» **Exercise directions**
Please transcribe only the lines from the one holding "Click the Add questions button" through the final line of the data, both included, with no pictures.

» **Saved data entries**
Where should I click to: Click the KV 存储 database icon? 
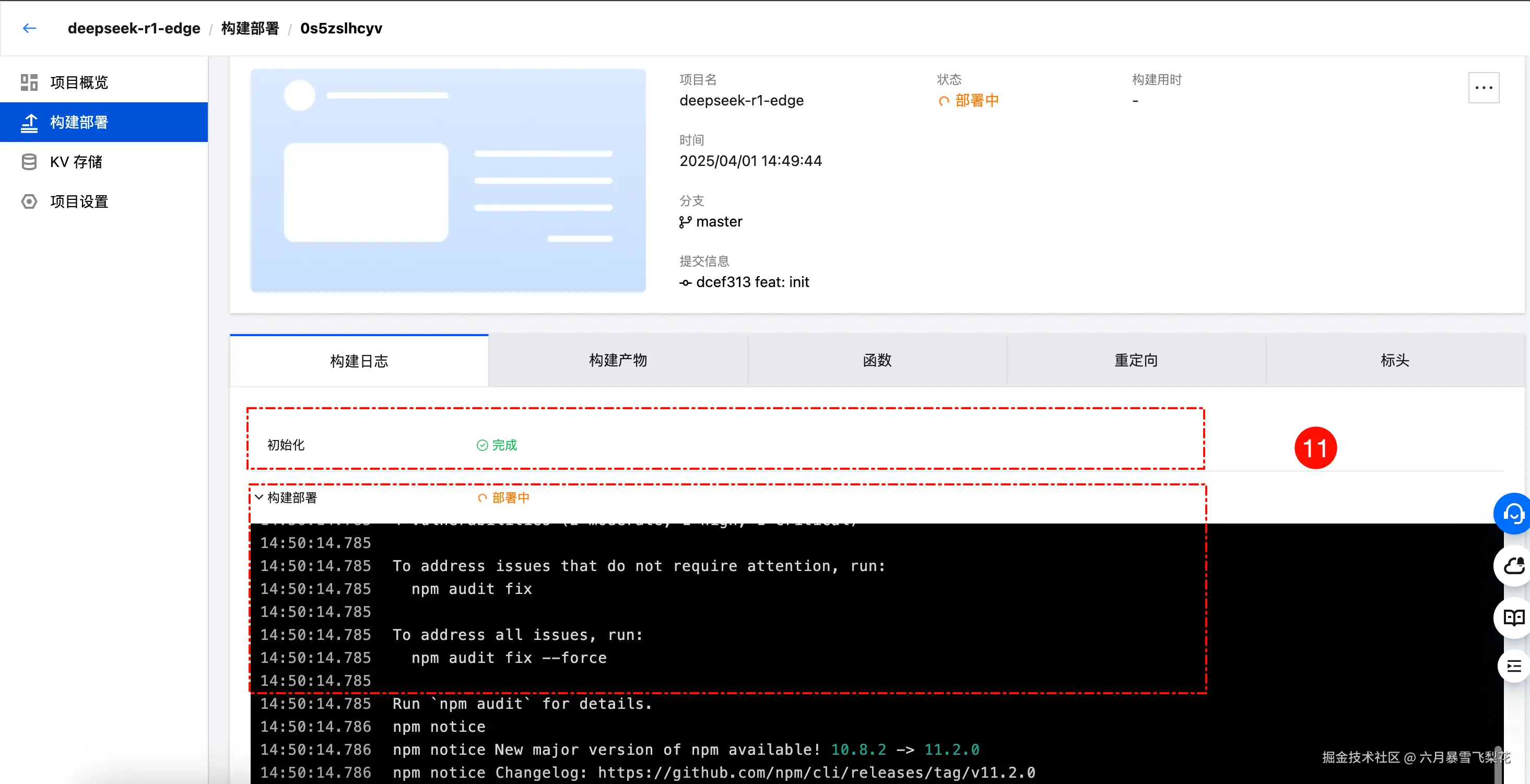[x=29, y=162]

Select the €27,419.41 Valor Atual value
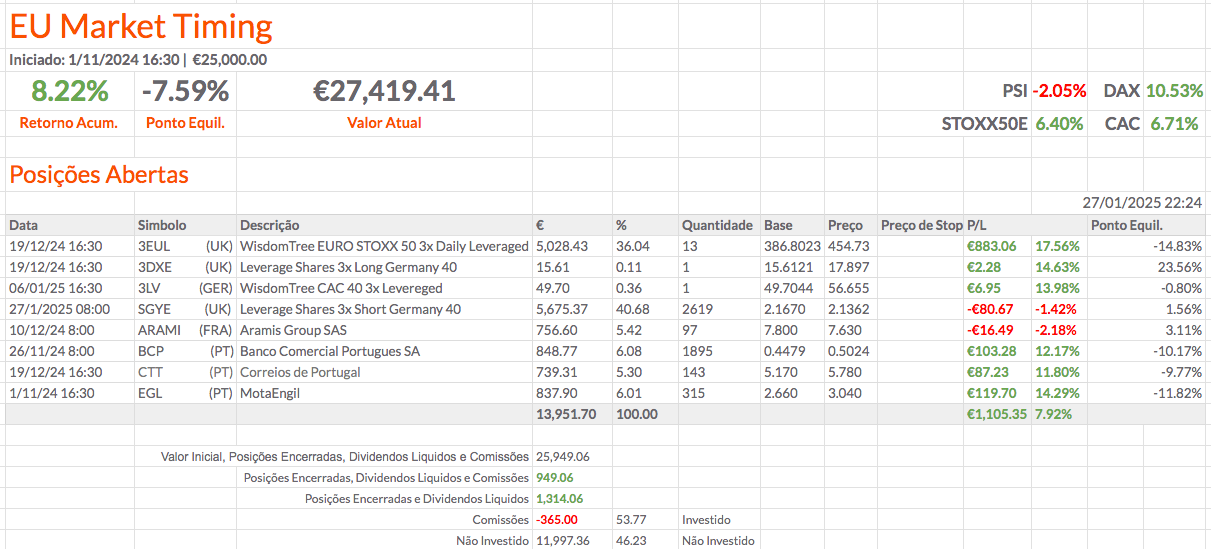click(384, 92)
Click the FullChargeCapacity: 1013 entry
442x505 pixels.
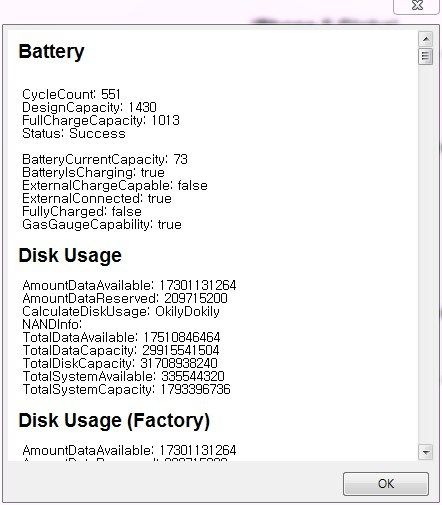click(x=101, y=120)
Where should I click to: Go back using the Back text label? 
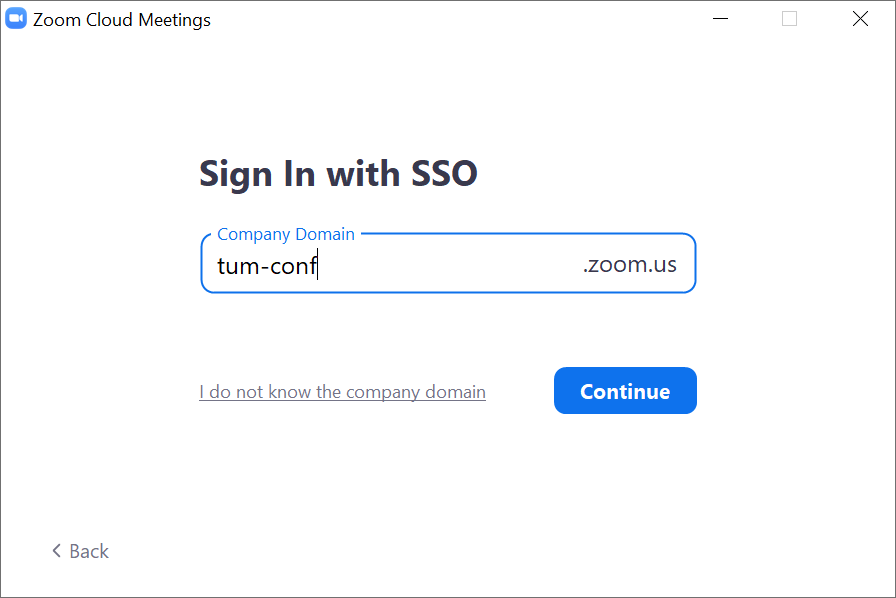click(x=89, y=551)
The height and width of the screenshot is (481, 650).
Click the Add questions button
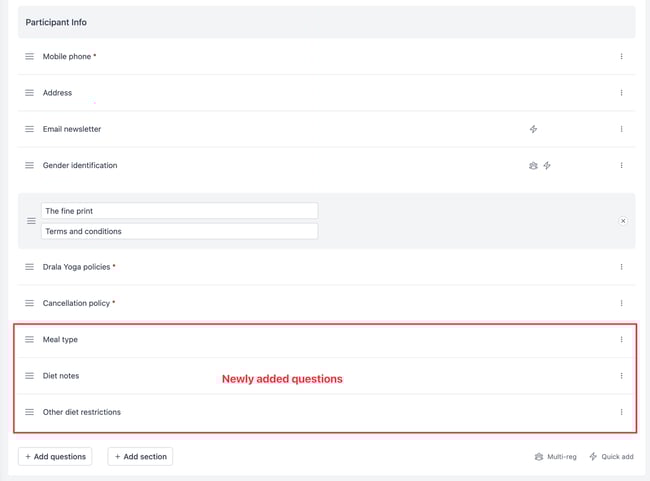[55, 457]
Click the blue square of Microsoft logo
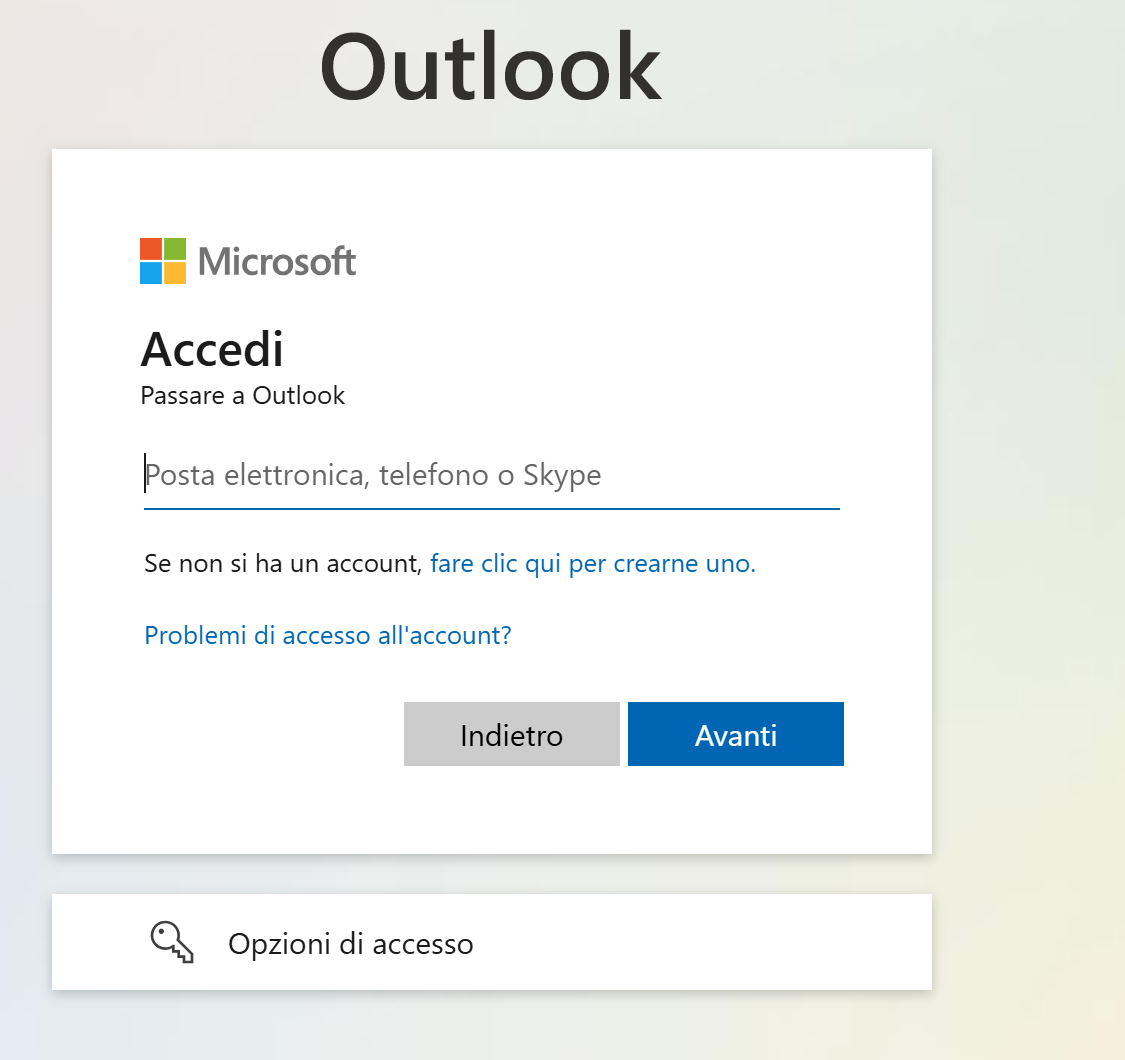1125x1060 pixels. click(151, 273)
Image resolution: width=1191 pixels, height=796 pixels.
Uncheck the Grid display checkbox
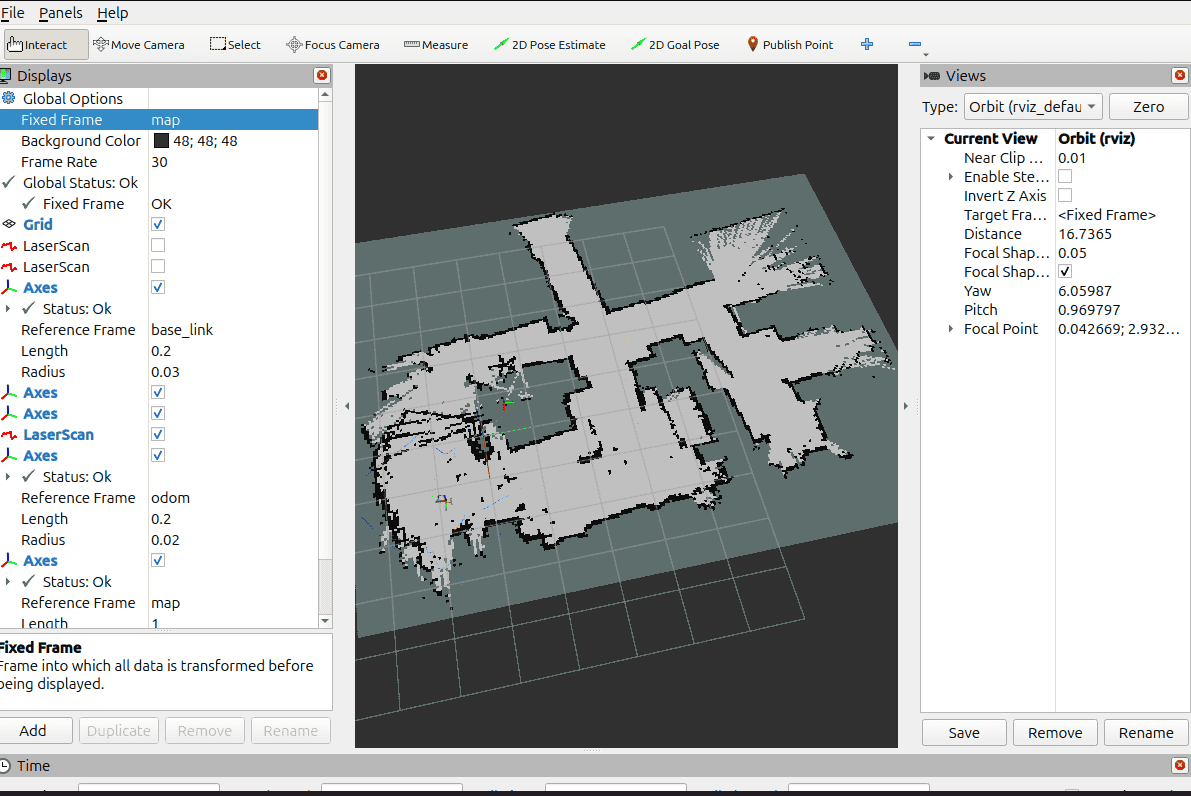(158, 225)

» **Solution to this task**
Click the Add questions button
[55, 457]
Click the blue square of Microsoft logo
1125x1060 pixels. click(151, 273)
Image resolution: width=1191 pixels, height=796 pixels.
Uncheck the Grid display checkbox
(158, 225)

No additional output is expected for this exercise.